Revelan los colores del ídolo de Pachacámac

El reciente estudio ha permitido diferenciar un mínimo de tres pigmentos distintos y ha datado el origen del ídolo en el siglo VIII.

Pachacámac era uno de los santuarios más importantes del Imperio inca y el más importante de la costa. A unos 31 kilómetros al sur de Lima, se trataba de un punto de peregrinaje al que acudían miles de incas y que poseía un estatus económico muy rico. En 1533, las tropas españolas de Francisco y Hernando Pizarro tomaron la ciudad, saquearon el templo y, para marcar el comienzo de su dominio, destruyeron el ídolo de madera del dios Pachacámac; o eso creían. En 1938 se encontró una figura de esta misma deidad en el recinto arqueológico de Pachacámac y ahora, esta pieza histórica ha sido objeto de interesantes estudios.

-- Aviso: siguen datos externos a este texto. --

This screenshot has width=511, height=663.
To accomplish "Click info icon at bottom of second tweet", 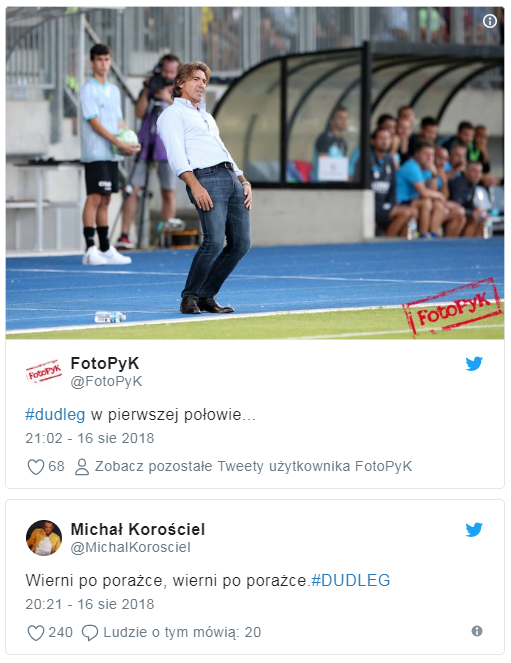I will click(x=477, y=631).
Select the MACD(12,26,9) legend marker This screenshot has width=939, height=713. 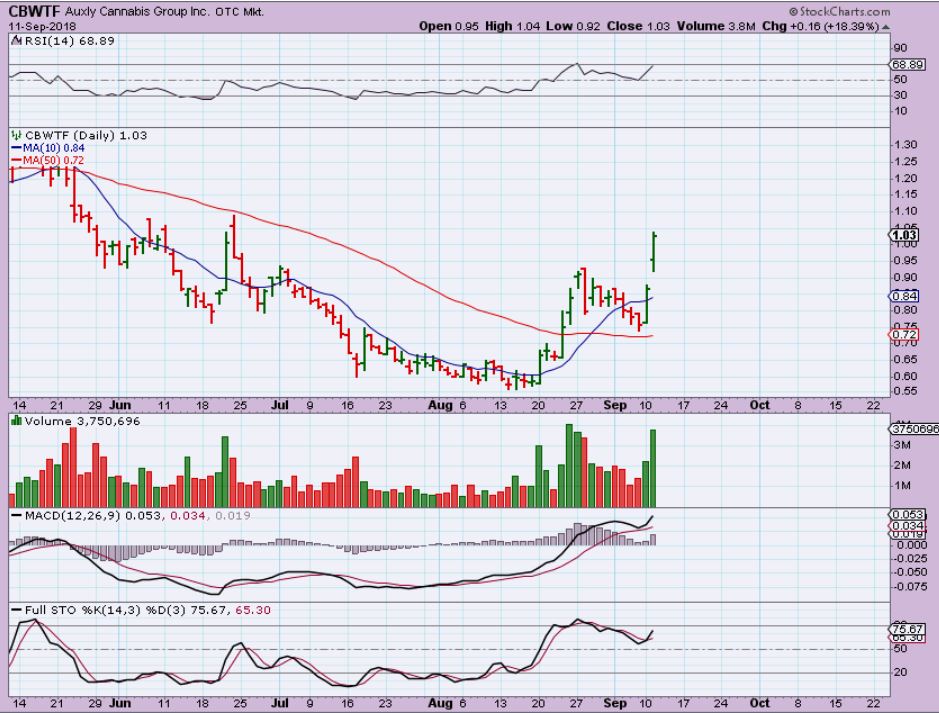coord(15,515)
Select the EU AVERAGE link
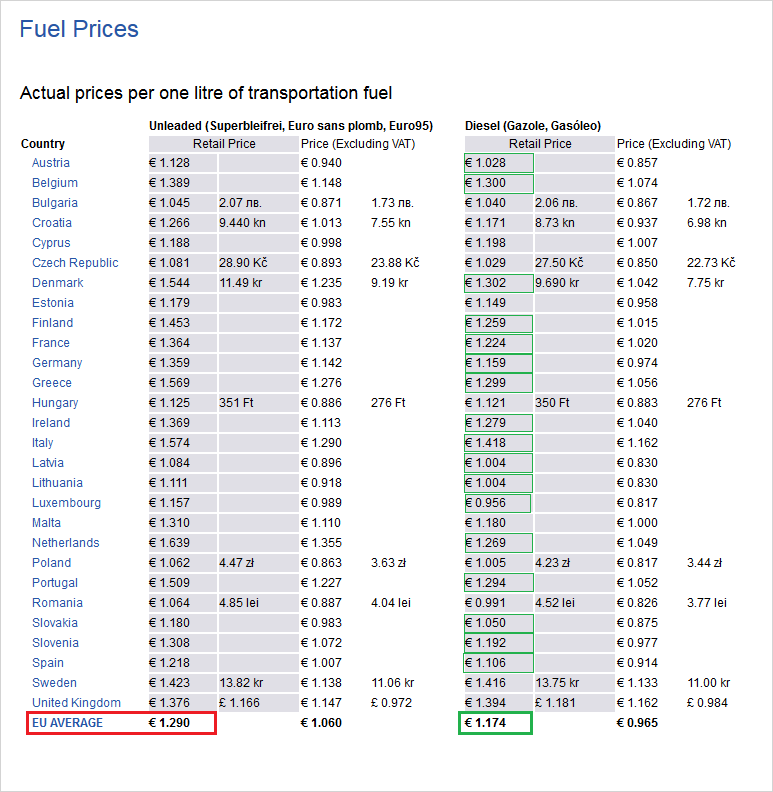Screen dimensions: 773x792 [x=67, y=723]
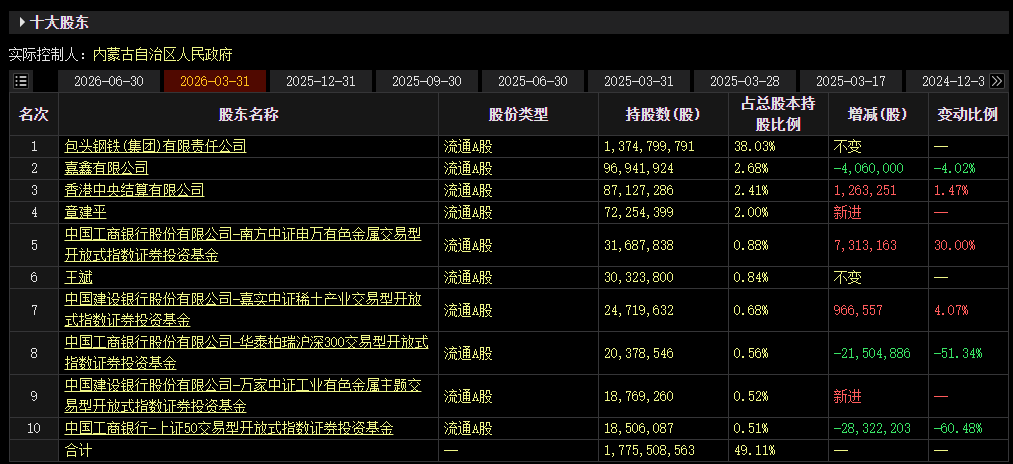Image resolution: width=1013 pixels, height=464 pixels.
Task: Open the 2025-12-31 report tab
Action: [x=320, y=81]
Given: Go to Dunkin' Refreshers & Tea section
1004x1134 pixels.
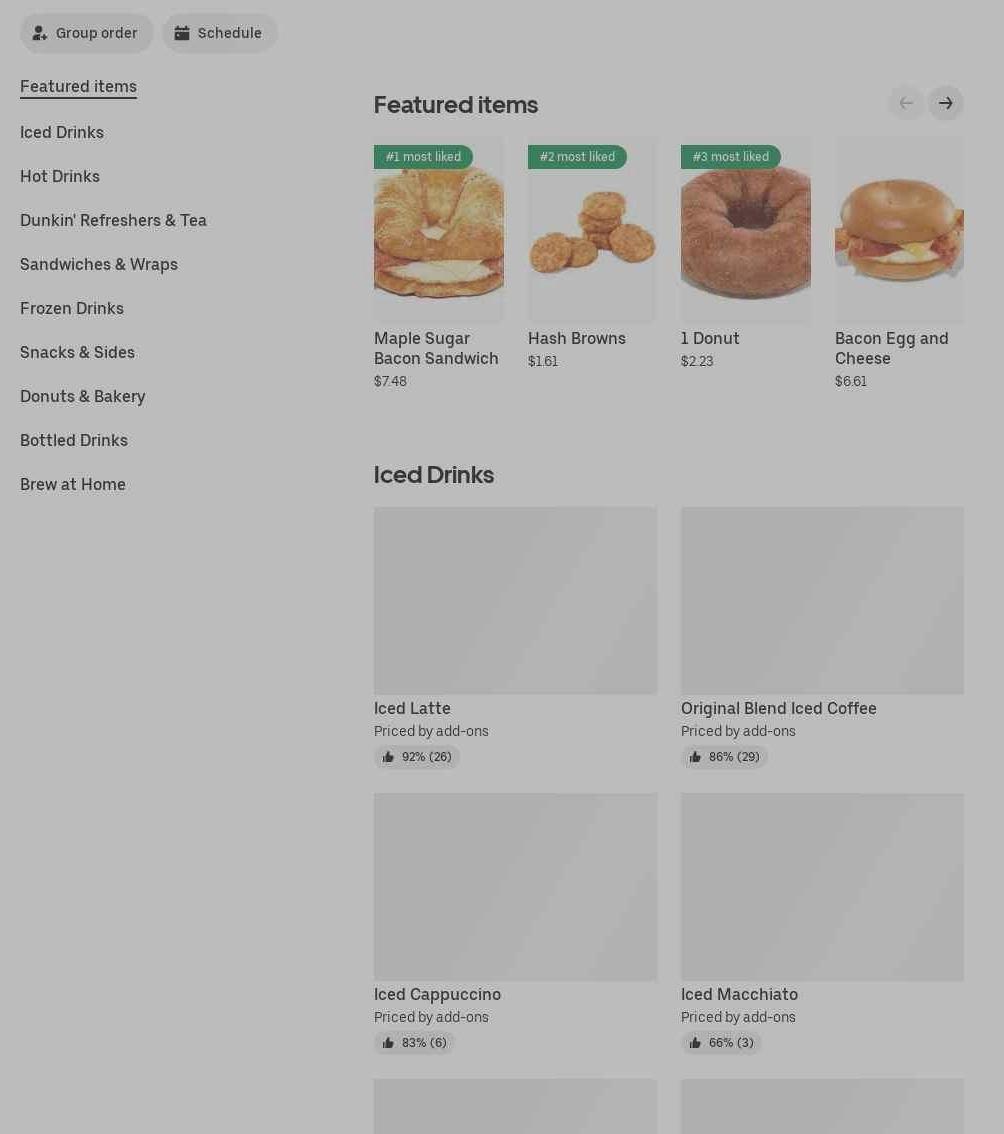Looking at the screenshot, I should [x=114, y=221].
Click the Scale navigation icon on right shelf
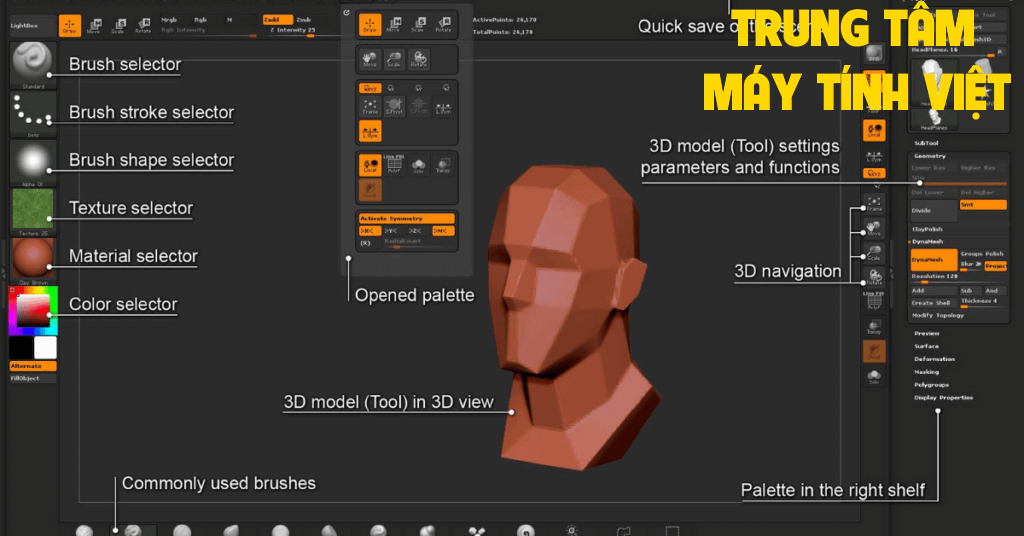 [x=874, y=254]
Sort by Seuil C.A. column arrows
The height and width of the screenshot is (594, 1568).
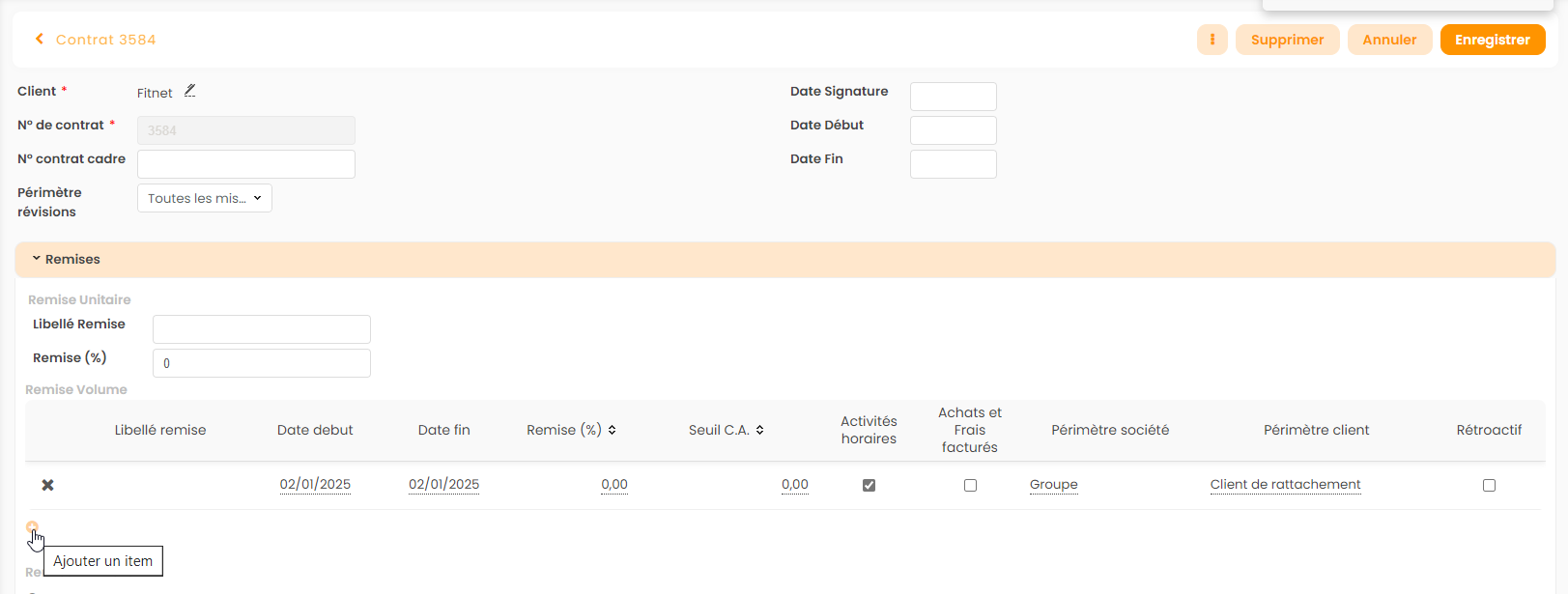tap(760, 430)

Desde su descubrimiento a principios del siglo XX se habían observado rastros de color rojo en la pieza que, en un primer momento, se llegó a pensar que podían ser restos de sangre de posibles sacrificios. Un equipo internacional, en colaboración con los expertos del Museo Arqueológico de Pachacámac de Perú, ha llevado a cabo un análisis no invasivo y no destructivo centrado en la policromía del ídolo jamás visto hasta ahora. Los resultados han sido recopilados en un estudio publicado en revista digital PLOS ONE y va firmado por Marcela Sepúlveda (Universidad de Tarapacá de Chile) y sus compañeros. Este ha permitido diferenciar, además del rojo que ya se conocía, rastros de blanco en lo que serían los dientes del ídolo y amarillo en partes de su tocado. Existe la posibilidad de que la pieza tuviera más colores que no han sido detectados en el análisis.

Idolo de Pachacámac
Ídolo de madera de Pachacámac. Imagen: Marcela Sepúlveda.

 

Además de la confirmación de que el ídolo presenta una decoración policromática, el análisis ha determinado la composición de los pigmentos utilizados para colorearlo. Lo más llamativo es que el color rojo no proviene de restos de sangre, sino de un mineral rico en mercurio llamado cinabrio y empleado en la región desde hacía 2000 años. En la región de los Andes, el cinabrio solo puede encontrarse en zonas que distan unos 400 kilómetros de Pachacámac y con grandes altitudes por lo que el material tuvo que ser explícitamente transportado hasta el templo para pintar el ídolo. Este hecho resulta especialmente significativo desde un punto de vista económico y social, ya que la obtención y transporte del cinabrio resultaría caro y su uso confirmaría a Pachacámac como un centro neurálgico de riqueza y poder religioso sin igual en la región y en su tiempo.

A través de una datación con carbono-14, el equipo ha determinado que la madera del ídolo fue cortada y labrada entre los años 760 y el 876, siete siglos antes de la llegada de los españoles. Los investigadores creen que podría haber sido creada por la cultura wari, civilización andina que dominó gran parte de la actual costa peruana entre los siglos VII y XIII.

Santuario de Pachacámac
Santuario de Pachacámac. Imagen: iStock Photo.

 

 

Santuario de Pachacámac

En la antigua religión costeña Pachacámac era la deidad central de su culto y el ente creador del mundo. Su nombre significa “alma de la tierra” o “el que anima el mundo” y se creía que un movimiento de su cabeza podía provocar terremotos y que tenía poderes premonitorios. El santuario arqueológico recibe el nombre de este dios y su culto se centralizó allí durante unos 1200 años. Era tan importante y poderoso que nadie podía mirar a los ojos de los ídolos que lo representaban, solo los sacerdotes y los altos mandatarios podían acceder al templo y esto únicamente después de llevar a cabo un ayuno que, según el Museo Pachacámac, podían durar hasta un año. Los miles de campesinos y ciudadanos que acudían al templo tenían que conformarse con realizar ofrendas y sacrificios a las afueras del santuario.